- _To be done_
Please swap "Switch" for "Change" throughout the rows below, leaving everything else unchanged.

- _Material for this task_
● ● ● ●

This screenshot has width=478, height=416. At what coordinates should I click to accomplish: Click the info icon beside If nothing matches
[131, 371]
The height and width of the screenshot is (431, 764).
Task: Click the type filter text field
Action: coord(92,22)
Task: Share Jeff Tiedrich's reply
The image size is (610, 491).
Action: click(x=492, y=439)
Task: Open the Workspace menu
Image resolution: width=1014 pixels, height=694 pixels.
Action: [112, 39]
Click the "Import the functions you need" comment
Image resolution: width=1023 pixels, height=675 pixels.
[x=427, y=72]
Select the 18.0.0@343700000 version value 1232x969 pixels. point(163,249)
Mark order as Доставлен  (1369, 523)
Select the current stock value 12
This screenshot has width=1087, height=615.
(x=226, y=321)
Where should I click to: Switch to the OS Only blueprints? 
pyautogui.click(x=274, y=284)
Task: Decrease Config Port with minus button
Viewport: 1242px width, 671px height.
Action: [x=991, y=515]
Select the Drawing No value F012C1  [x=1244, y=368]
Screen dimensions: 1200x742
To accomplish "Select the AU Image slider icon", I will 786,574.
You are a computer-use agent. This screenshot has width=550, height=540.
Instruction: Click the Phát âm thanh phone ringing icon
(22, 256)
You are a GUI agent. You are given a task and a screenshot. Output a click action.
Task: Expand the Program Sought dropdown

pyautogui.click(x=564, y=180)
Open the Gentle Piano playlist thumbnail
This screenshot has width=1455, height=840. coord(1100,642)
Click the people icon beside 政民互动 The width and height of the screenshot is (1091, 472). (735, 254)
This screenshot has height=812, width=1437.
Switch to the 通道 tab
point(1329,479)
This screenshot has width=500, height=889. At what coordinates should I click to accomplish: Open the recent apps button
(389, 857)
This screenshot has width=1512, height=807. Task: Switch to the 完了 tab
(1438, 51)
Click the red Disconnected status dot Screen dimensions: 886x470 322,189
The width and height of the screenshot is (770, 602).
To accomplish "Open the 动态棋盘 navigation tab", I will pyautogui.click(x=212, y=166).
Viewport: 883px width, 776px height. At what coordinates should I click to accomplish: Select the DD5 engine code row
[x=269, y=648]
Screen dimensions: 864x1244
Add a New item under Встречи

● ● ● ●

- _Solution_
This screenshot has width=478, height=416. At what coordinates should I click to accomplish: Click the info icon beside If nothing matches
[131, 371]
The height and width of the screenshot is (431, 764).
Task: Click the type filter text field
Action: coord(92,22)
Task: Share Jeff Tiedrich's reply
The image size is (610, 491).
Action: click(x=492, y=439)
Task: Open the Workspace menu
Image resolution: width=1014 pixels, height=694 pixels.
Action: [112, 39]
Click the "Import the functions you need" comment
Image resolution: width=1023 pixels, height=675 pixels.
[x=427, y=72]
Select the 18.0.0@343700000 version value 1232x969 pixels. point(163,249)
Mark order as Доставлен  (1369, 523)
Select the current stock value 12
This screenshot has width=1087, height=615.
(x=226, y=321)
Where should I click to: Change to the OS Only blueprints? 
pyautogui.click(x=274, y=284)
Task: Decrease Config Port with minus button
Viewport: 1242px width, 671px height.
Action: [x=991, y=515]
Select the Drawing No value F012C1  [x=1244, y=368]
Screen dimensions: 1200x742
To accomplish "Select the AU Image slider icon", I will 786,574.
You are a computer-use agent. This screenshot has width=550, height=540.
Instruction: Click the Phát âm thanh phone ringing icon
(22, 256)
You are a GUI agent. You are given a task and a screenshot. Output a click action.
Task: Expand the Program Sought dropdown

pyautogui.click(x=564, y=180)
Open the Gentle Piano playlist thumbnail
This screenshot has width=1455, height=840. coord(1100,642)
Click the people icon beside 政民互动 The width and height of the screenshot is (1091, 472). (735, 254)
This screenshot has height=812, width=1437.
Change to the 通道 tab
point(1329,479)
This screenshot has width=500, height=889. At what coordinates should I click to accomplish: Open the recent apps button
(389, 857)
This screenshot has width=1512, height=807. Task: Change to the 完了 tab
(1438, 51)
Click the red Disconnected status dot Screen dimensions: 886x470 322,189
The width and height of the screenshot is (770, 602).
To accomplish "Open the 动态棋盘 navigation tab", I will pyautogui.click(x=212, y=166).
Viewport: 883px width, 776px height. At what coordinates should I click to accomplish: Select the DD5 engine code row
[x=269, y=648]
Screen dimensions: 864x1244
Add a New item under Встречи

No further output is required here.